The Pleasure Garden (1925)


A dancer at a music hall, Patsy Brand (Virginia Valli, The Shock), meets penniless country girl, Jill Cheyne (Carmelita Geraghty, My Best Girl), and helps her land a job in the theater. In an ironic twist of fate, Jill rises to fame and fortune while Patsy’s personal (and professional) life hits rock bottom.

Reaction & Thoughts:

The Master of Suspense’s very first theatrical film. This wasn’t Alfred Hitchcock’s first rodeo, though —  three years earlier Hitchcock directed fragments of a movie (Mrs. Peabody) that, unfortunately, was never finished and likely to be lost forever.

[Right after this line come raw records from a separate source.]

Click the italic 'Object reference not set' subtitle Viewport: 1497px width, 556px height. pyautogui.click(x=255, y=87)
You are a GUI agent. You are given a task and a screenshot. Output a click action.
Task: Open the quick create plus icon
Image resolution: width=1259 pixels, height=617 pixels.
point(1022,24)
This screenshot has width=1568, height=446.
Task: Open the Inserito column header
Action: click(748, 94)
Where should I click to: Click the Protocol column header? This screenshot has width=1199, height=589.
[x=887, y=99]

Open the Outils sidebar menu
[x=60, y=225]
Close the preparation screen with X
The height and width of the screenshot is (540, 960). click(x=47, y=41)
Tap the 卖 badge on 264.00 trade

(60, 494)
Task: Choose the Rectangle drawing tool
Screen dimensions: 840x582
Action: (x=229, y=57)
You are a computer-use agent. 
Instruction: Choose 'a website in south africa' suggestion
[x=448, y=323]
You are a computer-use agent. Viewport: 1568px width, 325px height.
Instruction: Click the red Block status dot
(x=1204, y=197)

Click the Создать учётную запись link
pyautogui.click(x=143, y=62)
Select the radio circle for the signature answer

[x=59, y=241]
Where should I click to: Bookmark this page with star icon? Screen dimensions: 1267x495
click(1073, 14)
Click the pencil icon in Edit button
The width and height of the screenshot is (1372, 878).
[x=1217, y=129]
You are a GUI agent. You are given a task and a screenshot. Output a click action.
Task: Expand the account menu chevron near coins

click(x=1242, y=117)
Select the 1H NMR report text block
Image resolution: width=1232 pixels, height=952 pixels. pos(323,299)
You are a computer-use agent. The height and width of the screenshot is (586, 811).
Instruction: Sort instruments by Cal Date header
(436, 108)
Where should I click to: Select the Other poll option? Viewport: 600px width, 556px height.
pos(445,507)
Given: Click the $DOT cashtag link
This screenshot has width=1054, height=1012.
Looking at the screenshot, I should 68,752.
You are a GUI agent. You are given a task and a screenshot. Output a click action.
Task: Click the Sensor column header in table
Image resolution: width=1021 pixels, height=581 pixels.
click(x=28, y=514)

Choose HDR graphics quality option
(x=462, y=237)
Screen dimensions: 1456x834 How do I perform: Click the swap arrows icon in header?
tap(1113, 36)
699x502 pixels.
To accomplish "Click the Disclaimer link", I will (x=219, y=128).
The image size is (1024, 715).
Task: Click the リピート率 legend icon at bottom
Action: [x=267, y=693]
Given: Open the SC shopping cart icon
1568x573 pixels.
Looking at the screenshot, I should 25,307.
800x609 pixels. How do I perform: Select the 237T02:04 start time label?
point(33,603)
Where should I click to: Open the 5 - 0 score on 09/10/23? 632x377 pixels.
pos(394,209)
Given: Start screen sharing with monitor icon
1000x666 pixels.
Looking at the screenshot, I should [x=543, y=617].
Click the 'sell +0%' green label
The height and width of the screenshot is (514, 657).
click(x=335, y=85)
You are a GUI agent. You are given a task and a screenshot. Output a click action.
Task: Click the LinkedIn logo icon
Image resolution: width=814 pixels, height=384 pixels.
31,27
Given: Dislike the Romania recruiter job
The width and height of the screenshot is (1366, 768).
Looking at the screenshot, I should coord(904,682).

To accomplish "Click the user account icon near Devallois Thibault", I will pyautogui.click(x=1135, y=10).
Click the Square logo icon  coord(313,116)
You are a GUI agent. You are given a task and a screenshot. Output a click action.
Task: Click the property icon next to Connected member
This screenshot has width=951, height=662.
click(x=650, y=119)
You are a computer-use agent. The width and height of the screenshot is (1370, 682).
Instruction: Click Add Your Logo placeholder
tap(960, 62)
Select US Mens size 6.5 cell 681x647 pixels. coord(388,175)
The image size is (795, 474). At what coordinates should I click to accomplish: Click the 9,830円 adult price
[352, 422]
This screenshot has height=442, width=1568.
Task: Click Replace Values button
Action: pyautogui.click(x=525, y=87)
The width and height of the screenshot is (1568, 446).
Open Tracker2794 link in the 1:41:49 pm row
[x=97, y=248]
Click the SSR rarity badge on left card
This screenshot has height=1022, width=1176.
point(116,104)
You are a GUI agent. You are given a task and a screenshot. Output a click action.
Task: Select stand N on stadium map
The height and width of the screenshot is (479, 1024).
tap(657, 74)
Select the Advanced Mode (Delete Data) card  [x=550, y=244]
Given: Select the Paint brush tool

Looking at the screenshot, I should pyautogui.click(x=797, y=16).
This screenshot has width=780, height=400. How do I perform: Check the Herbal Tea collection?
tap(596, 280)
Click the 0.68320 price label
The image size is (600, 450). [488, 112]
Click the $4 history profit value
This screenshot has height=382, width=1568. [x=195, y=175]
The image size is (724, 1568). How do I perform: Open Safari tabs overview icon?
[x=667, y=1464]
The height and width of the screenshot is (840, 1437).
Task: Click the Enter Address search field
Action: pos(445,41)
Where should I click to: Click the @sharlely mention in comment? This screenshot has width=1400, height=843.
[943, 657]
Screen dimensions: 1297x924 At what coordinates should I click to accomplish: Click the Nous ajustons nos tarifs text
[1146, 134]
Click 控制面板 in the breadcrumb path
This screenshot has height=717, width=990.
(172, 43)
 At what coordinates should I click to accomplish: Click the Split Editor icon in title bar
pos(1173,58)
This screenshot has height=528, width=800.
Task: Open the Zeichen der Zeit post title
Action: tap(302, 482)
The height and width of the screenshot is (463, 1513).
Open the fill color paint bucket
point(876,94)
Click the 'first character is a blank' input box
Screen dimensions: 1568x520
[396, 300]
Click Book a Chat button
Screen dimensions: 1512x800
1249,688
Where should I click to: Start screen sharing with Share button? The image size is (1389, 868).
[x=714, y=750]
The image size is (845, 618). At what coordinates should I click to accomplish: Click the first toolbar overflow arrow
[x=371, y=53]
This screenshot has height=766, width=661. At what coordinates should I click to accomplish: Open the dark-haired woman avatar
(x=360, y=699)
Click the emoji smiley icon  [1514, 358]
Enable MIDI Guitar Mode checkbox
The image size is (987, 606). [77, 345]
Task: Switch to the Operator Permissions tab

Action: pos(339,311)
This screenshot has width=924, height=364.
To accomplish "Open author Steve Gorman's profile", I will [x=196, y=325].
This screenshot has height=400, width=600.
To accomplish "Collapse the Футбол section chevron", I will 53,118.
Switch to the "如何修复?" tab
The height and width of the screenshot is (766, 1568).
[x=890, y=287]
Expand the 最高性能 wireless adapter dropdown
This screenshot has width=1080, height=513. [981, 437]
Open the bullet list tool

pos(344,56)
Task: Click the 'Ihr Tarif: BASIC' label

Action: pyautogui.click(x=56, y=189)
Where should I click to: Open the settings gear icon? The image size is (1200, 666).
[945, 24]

The Pleasure Garden, adapted from a screenplay by Eliot Stannard, is nowhere near as good as Hitch’s more famous films, but I quite liked it — it’s filled with intriguing oddities and introduces many things that are now closely associated with the director.

Most important is the impact 1920s German Expressionism had on Hitchcock, something you can see clearly throughout the whole movie. Hitchcock later said, “I acquired a strong German influence by working at the UFA studios (located in Berlin).” The fact that the film was shot outside England only reinforces its mid-European flavor.

The Pleasure Garden, was plagued with numerous problems and Hitch learned as he went along, relaying mostly on the far more experienced Alma Reville, Hitch’s future wife, who at the time was working as his assistant. Alma guided Hitch through the shooting, the beginning of the amazing symbiotic relationship between the couple. It’s been said that Hitch never did anything without Alma’s approval and if that is true, she was the unsung hero of his long career.

It’s truly fascinating to see many of the director’s phobias and obsessions already in place this early in his career. Hitch’s fascination with voyeurism, the predilection for sexually ambiguous characters, life in showbiz, the juxtaposition of opposites, etc. — all captivating elements that will reappear in subsequent films. There is even a brutal murder near the end of the movie. It’s even more incredible that Hitch was able to infuse the movie with his eccentric personality because he was just a hired hand.

Conclusions & Final Thoughts:

The Pleasure Garden is the beginning of a great career and therefore essential viewing for Hitchcock’s fans. It’s also a pretty good silent melodrama that I feel very comfortable recommending to non-fans. B&W, 75 minutes, Not Rated.